Photo courtesy Bill Christopher.

Thunder on the Choptank Roars Back to the Bay

Watch powerboats from across the country speed through the water with engines roaring to win the sixth annual Thunder on the Choptank boat races July 22-23 in Cambridge, Maryland. The best place to watch these racers do the impossible is from Gerry Boyle Park at Great Marsh. Take-off begins at 10:30 a.m

The Kent Narrows Racing Association (KNRA), in partnership with the American Power Boat Association, puts on the races, drawing crowds of racing fans to Dorchester County and Maryland’s Eastern Shore for a day of food, drinks and family fun.

“It’s quite a thrill when it when you when you get up to speed, I don’t think there’s anything on earth like it,” Wheeler Baker, president of KNRA, said.

Once a thriving power boating community, Kent Narrows lost touch with the sport and its positive effects, leading a local businessman to form KNRA in 1990, according to the website. The organization strives to restore interest and enthusiasm in powerboating and establish a chance for residents to come together with local businesses in making contributions to the community.

There are 12 different classes of racing in the event with qualifying races taking place on the first day before the finals on the second day. Spectators can get an up-close view of the boats watching from the bleachers or from their own chairs. For those who want to get even closer and have the opportunity to meet some of the racers, a small fee will grant access into the pit. Otherwise, admission is free but there is a parking fee.

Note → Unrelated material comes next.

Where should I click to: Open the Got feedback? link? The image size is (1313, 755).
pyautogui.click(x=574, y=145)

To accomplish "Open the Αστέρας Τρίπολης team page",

Baker said the crowd favorite is always the Jersey Speed Skiffs as the driver and riding mechanic bounce across the water, turning up on the sides of the boat while reaching 80 mph speeds. 

“The guys that drive them are certifiably nuts,” Baker said.

The Dorchester Chamber of Commerce sets up bleachers, manages the food trucks and bars, and supports all other operations outside of the pit. President and CEO Bill Christopher advises spectators to bring their own chairs for comfort, check the weather for any delays and remember that it can get loud as the boats reach 120 to 150 mph speeds.

“So, I think for the folks that come down there there’s a lot of interaction and a lot of community people talking to each other and interacting. It’s not just that you’re sitting in the stands watching cars go by and not being able to actually have an interaction with other people,” Christopher said.

Gerry Boyle Park at Great Marsh is one of the better venues for a race, Christopher said, since spectators are not far from where the boats are lifted in and out of the water and where they pass by in the races. Though the races are long, there is time in between for people to socialize as residents and business owners gather together. The local economy tends to get a boost from travelers coming to the races as well.

Hambrooks Bay, where the races take place, has a long history with powerboat racing since the sport began on the shore 112 years ago and has built a following. The event used to be called Thunder in the Narrows when it was held in the Kent Narrows until the water depth led to a change in location.